━━ MATERIAL SUPPLIED
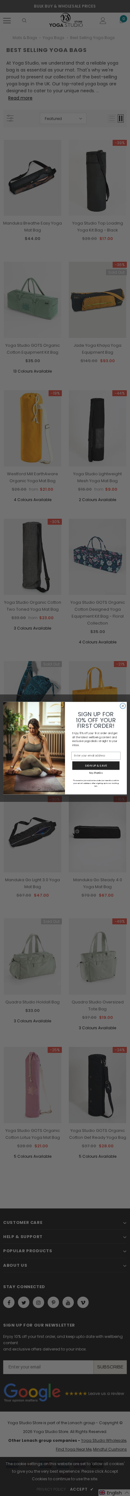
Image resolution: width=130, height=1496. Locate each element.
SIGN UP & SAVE (96, 765)
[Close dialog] (123, 706)
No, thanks (95, 772)
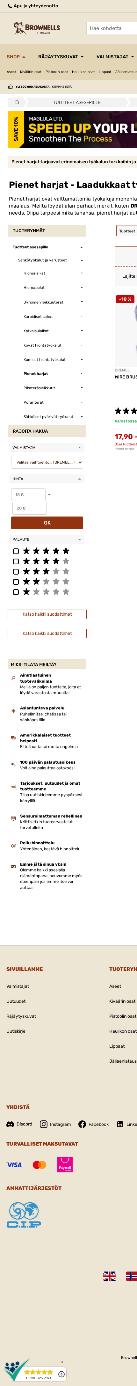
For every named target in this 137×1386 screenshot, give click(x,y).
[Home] (14, 102)
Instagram (60, 1124)
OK (47, 523)
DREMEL (122, 370)
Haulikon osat (83, 72)
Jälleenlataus (123, 1061)
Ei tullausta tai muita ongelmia (49, 746)
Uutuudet (15, 1001)
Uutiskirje (15, 1031)
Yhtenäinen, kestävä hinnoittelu (50, 849)
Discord (24, 1124)
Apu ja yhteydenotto (35, 6)
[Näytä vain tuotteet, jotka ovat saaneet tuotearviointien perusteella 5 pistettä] (47, 550)
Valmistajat (112, 57)
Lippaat (105, 72)
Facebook (99, 1124)
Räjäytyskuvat (58, 57)
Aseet (11, 72)
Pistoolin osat (57, 72)
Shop (13, 57)
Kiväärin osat (30, 72)
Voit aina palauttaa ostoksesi (47, 768)
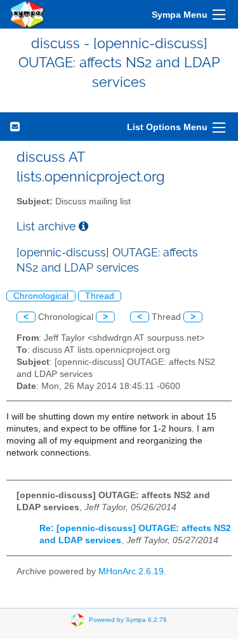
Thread (99, 296)
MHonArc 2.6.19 (131, 571)
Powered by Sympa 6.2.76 (128, 619)
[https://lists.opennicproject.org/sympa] (28, 14)
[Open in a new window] (83, 226)
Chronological (41, 296)
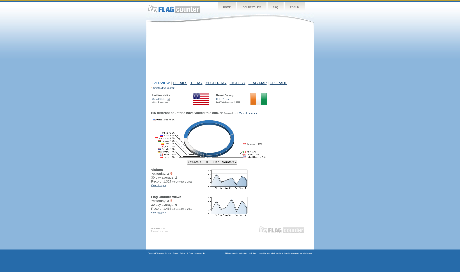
━━━━
■ WORK REQUIRED
Convert every line of the items above into a JSON list of strings, one string per line, skipping blank lines and leaving out the pictures.

■ EXPECTED OUTPUT
[
  "Image resolution: width=130, height=1496. Locate each element.",
  "SIGN UP & SAVE (96, 765)",
  "[Close dialog] (123, 706)",
  "No, thanks (95, 772)",
  "For every named target in this 137×1386 screenshot, give click(x,y).",
  "[Home] (14, 102)",
  "Instagram (60, 1124)",
  "OK (47, 523)",
  "DREMEL (122, 370)",
  "Haulikon osat (83, 72)",
  "Jälleenlataus (123, 1061)",
  "Ei tullausta tai muita ongelmia (49, 746)",
  "Uutuudet (15, 1001)",
  "Uutiskirje (15, 1031)",
  "Yhtenäinen, kestävä hinnoittelu (50, 849)",
  "Discord (24, 1124)",
  "Apu ja yhteydenotto (35, 6)",
  "[Näytä vain tuotteet, jotka ovat saaneet tuotearviointien perusteella 5 pistettä] (47, 550)",
  "Valmistajat (112, 57)",
  "Lippaat (105, 72)",
  "Facebook (99, 1124)",
  "Räjäytyskuvat (58, 57)",
  "Aseet (11, 72)",
  "Pistoolin osat (57, 72)",
  "Shop (13, 57)",
  "Kiväärin osat (30, 72)",
  "Voit aina palauttaa ostoksesi (47, 768)",
  "Thread (99, 296)",
  "MHonArc 2.6.19 (131, 571)",
  "Powered by Sympa 6.2.76 (128, 619)",
  "[https://lists.opennicproject.org/sympa] (28, 14)",
  "[Open in a new window] (83, 226)",
  "Chronological (41, 296)"
]